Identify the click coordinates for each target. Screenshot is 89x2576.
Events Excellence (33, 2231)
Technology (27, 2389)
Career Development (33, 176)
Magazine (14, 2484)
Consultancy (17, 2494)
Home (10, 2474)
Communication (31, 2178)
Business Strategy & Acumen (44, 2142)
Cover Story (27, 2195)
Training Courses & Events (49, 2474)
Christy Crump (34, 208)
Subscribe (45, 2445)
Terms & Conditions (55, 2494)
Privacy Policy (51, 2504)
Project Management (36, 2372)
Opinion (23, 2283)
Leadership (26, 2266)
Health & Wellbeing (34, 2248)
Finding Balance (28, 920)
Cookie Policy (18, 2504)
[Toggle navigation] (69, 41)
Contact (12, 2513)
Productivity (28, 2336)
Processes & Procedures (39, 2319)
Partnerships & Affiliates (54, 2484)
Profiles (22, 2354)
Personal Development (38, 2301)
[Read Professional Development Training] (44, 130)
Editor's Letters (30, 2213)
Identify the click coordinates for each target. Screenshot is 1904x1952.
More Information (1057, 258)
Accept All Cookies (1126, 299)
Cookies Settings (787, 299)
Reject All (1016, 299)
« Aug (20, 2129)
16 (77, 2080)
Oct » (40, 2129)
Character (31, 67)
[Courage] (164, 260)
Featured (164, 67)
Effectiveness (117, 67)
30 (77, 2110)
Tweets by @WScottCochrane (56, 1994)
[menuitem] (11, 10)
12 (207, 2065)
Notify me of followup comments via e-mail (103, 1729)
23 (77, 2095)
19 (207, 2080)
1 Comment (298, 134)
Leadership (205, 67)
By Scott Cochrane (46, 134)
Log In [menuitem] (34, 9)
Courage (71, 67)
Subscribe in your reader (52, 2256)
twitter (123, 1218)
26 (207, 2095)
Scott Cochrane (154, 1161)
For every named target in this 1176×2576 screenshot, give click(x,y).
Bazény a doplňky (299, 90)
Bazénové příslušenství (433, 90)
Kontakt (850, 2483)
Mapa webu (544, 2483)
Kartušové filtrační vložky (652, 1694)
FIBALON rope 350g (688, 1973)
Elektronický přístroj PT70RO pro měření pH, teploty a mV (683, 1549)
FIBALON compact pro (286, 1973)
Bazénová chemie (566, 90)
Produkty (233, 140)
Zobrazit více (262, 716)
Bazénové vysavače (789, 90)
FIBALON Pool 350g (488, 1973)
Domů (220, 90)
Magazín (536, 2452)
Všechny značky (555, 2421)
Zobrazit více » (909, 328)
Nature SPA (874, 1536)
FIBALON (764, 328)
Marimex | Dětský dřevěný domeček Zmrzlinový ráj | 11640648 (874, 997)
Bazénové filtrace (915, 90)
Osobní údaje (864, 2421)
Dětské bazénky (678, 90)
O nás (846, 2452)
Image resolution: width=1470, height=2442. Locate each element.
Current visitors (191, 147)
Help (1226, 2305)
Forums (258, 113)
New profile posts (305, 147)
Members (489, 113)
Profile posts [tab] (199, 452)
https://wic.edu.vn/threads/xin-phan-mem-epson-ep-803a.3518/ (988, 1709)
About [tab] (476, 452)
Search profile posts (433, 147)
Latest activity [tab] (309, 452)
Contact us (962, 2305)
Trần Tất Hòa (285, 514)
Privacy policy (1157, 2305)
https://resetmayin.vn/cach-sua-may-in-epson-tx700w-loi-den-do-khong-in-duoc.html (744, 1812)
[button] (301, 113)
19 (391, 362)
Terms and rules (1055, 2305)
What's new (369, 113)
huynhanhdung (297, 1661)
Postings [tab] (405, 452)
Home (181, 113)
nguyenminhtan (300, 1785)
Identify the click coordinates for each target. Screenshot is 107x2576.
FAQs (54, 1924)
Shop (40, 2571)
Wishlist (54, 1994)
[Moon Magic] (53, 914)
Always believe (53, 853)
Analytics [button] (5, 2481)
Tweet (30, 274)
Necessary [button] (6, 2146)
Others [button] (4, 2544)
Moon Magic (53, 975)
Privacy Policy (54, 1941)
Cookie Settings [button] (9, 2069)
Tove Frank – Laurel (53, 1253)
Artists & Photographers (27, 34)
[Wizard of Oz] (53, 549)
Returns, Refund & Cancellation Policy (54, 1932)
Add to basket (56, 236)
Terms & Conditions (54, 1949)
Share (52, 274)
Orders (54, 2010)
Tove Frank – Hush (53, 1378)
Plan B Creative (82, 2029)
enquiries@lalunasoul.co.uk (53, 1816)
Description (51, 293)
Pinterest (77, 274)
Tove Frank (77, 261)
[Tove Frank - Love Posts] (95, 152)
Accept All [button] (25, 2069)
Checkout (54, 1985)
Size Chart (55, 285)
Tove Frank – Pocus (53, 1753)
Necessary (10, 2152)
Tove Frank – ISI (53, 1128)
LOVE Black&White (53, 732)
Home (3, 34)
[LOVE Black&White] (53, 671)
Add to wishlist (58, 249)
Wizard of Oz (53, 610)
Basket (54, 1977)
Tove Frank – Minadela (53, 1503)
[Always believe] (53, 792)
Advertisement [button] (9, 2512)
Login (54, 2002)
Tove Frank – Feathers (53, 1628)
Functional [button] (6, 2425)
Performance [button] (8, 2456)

§ Work task: Only the lines from the one containing "FAQs (54, 1924)" through the end of the records above belong in the answer, each exactly as written.

§ Solution for this exercise:
FAQs (54, 1924)
Shop (40, 2571)
Wishlist (54, 1994)
[Moon Magic] (53, 914)
Always believe (53, 853)
Analytics [button] (5, 2481)
Tweet (30, 274)
Necessary [button] (6, 2146)
Others [button] (4, 2544)
Moon Magic (53, 975)
Privacy Policy (54, 1941)
Cookie Settings [button] (9, 2069)
Tove Frank – Laurel (53, 1253)
Artists & Photographers (27, 34)
[Wizard of Oz] (53, 549)
Returns, Refund & Cancellation Policy (54, 1932)
Add to basket (56, 236)
Terms & Conditions (54, 1949)
Share (52, 274)
Orders (54, 2010)
Tove Frank – Hush (53, 1378)
Plan B Creative (82, 2029)
enquiries@lalunasoul.co.uk (53, 1816)
Description (51, 293)
Pinterest (77, 274)
Tove Frank (77, 261)
[Tove Frank - Love Posts] (95, 152)
Accept All [button] (25, 2069)
Checkout (54, 1985)
Size Chart (55, 285)
Tove Frank – Pocus (53, 1753)
Necessary (10, 2152)
Tove Frank – ISI (53, 1128)
LOVE Black&White (53, 732)
Home (3, 34)
[LOVE Black&White] (53, 671)
Add to wishlist (58, 249)
Wizard of Oz (53, 610)
Basket (54, 1977)
Tove Frank – Minadela (53, 1503)
[Always believe] (53, 792)
Advertisement [button] (9, 2512)
Login (54, 2002)
Tove Frank – Feathers (53, 1628)
Functional [button] (6, 2425)
Performance [button] (8, 2456)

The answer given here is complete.